Clyde Rice was eighty-one years old when he published his first book in 1984. Before writing A Heaven in the Eye, he had not thought seriously about writing, but the book won the Western States Book Award for creative nonfiction, judged that year by Robert Penn Warren. USA Today called it one of the ten best books of the year. By 1992, Rice’s reputation had earned him the Stewart H. Holbrook Literary Legacy Award from Literary Arts for “significant contributions that have enriched Oregon’s literary community.”
Rice was born in Portland in 1903. His mother was a Christian Science practitioner who hoped her son would pursue a profession, and his father was a business owner who encouraged his son to become a salesman. But he had other interests and tried his hand at many jobs.
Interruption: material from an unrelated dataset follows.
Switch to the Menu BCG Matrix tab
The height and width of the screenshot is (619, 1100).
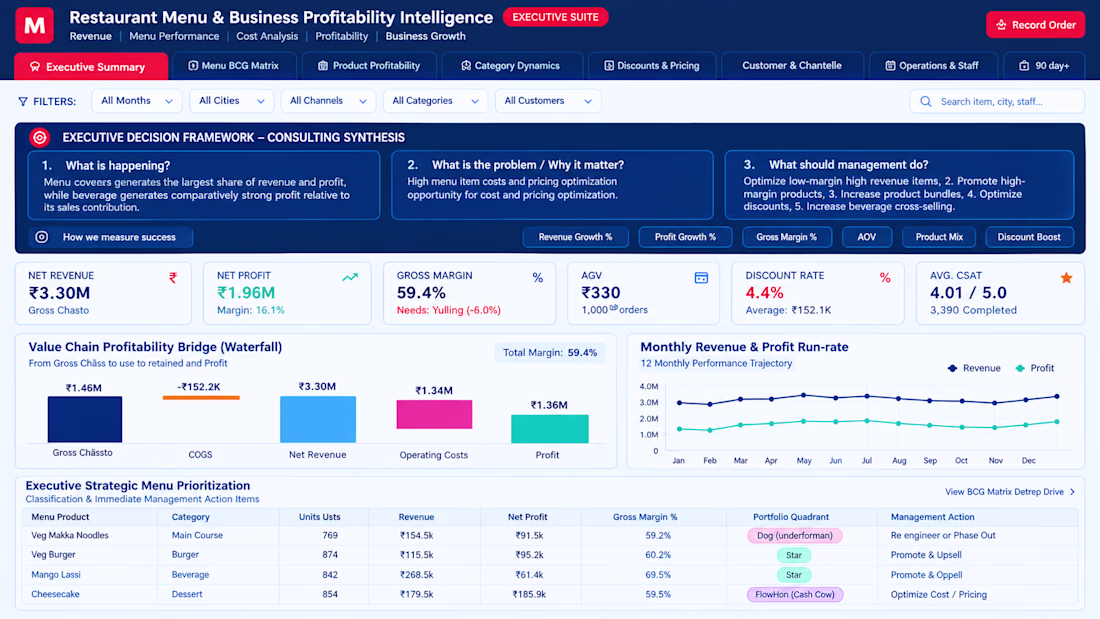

Working for the U.S. Forest Service in the summer as a sixteen-year-old, he thought he had found his life’s work as a woodsman; but he was falsely accused of insubordination, damaging equipment, and wrecking a bunkhouse and was dismissed from his dream job. “I had lost my first love,” he wrote in A Heaven in the Eye. He returned to high school and spent more and more time in the art department. He soon fancied himself a painter but was expelled from school for displaying a risqué poster announcing a wrestling meet and for writing and publishing an essay against prohibition. Subsequently, he convinced his parents to let him attend the Portland Art Museum School for two years, where he and fellow students Charles Heaney and Kinzu Furiya studied with Harry Wentz. At the school, Rice also met Evelyn Nordstrom, known as Nordi.
Rice had difficulties getting jobs because of his lack of experience and his looks. “My face was aflame with great running sores,” he wrote. “I was an ugly sight.” After Rice and Nordi married and moved to San Francisco, he worked for a time for his father, who had set up a branch of business there in manufacturing food flavors. On weekends, he studied with artist Maynard Dixon, and Nordi became a popular model for Dixon and art school students.
Believing that he “hadn’t much to offer beyond being a fair draftsman who seriously studied art,” Rice decided that he needed to “work out of doors…with my hands and my back.” He became a deckhand on ferries in San Francisco Bay and held various other jobs, both in California and on his return to Oregon. He failed at all of them, either tiring of the work or getting fired for his bad temper.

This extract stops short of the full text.